PROBLEM STATEMENT: The output must reproduce each line of the data word for word.

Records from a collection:
★ ★ ★ ★ ★
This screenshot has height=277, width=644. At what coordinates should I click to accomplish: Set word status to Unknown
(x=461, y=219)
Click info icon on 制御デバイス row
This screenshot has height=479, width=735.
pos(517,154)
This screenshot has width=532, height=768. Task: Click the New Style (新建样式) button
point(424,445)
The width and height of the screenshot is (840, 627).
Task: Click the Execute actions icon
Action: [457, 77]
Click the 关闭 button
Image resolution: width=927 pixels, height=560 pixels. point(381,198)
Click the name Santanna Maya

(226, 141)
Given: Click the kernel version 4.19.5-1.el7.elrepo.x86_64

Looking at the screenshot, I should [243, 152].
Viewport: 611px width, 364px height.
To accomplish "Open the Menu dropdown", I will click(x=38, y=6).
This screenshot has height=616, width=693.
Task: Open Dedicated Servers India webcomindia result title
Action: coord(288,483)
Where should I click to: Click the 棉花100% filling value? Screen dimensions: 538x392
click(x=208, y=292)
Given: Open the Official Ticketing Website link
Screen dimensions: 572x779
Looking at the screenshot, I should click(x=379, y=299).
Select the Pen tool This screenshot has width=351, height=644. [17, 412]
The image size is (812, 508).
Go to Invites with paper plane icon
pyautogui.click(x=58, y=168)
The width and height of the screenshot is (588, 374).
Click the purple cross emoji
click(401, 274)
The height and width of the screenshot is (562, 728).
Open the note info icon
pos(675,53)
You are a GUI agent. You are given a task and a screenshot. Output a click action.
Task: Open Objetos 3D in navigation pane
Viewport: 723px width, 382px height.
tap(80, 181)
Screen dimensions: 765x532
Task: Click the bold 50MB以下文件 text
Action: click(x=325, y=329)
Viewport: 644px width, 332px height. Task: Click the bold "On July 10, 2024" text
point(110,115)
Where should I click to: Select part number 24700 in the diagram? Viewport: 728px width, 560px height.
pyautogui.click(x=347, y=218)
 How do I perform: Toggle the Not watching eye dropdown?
★ ★ ★ ★ ★
PROBLEM SOLUTION:
This screenshot has height=277, width=644. At what coordinates should I click to accomplish: Set word status to Unknown
(x=461, y=219)
Click info icon on 制御デバイス row
This screenshot has height=479, width=735.
pos(517,154)
This screenshot has width=532, height=768. Task: Click the New Style (新建样式) button
point(424,445)
The width and height of the screenshot is (840, 627).
Task: Click the Execute actions icon
Action: [457, 77]
Click the 关闭 button
Image resolution: width=927 pixels, height=560 pixels. point(381,198)
Click the name Santanna Maya

(226, 141)
Given: Click the kernel version 4.19.5-1.el7.elrepo.x86_64

Looking at the screenshot, I should [243, 152].
Viewport: 611px width, 364px height.
To accomplish "Open the Menu dropdown", I will click(x=38, y=6).
This screenshot has height=616, width=693.
Task: Open Dedicated Servers India webcomindia result title
Action: coord(288,483)
Where should I click to: Click the 棉花100% filling value? Screen dimensions: 538x392
click(x=208, y=292)
Given: Open the Official Ticketing Website link
Screen dimensions: 572x779
Looking at the screenshot, I should click(x=379, y=299).
Select the Pen tool This screenshot has width=351, height=644. [17, 412]
The image size is (812, 508).
Go to Invites with paper plane icon
pyautogui.click(x=58, y=168)
The width and height of the screenshot is (588, 374).
Click the purple cross emoji
click(401, 274)
The height and width of the screenshot is (562, 728).
Open the note info icon
pos(675,53)
You are a GUI agent. You are given a task and a screenshot. Output a click action.
Task: Open Objetos 3D in navigation pane
Viewport: 723px width, 382px height.
tap(80, 181)
Screen dimensions: 765x532
Task: Click the bold 50MB以下文件 text
Action: click(x=325, y=329)
Viewport: 644px width, 332px height. Task: Click the bold "On July 10, 2024" text
point(110,115)
Where should I click to: Select part number 24700 in the diagram? Viewport: 728px width, 560px height.
pyautogui.click(x=347, y=218)
 How do I perform: Toggle the Not watching eye dropdown?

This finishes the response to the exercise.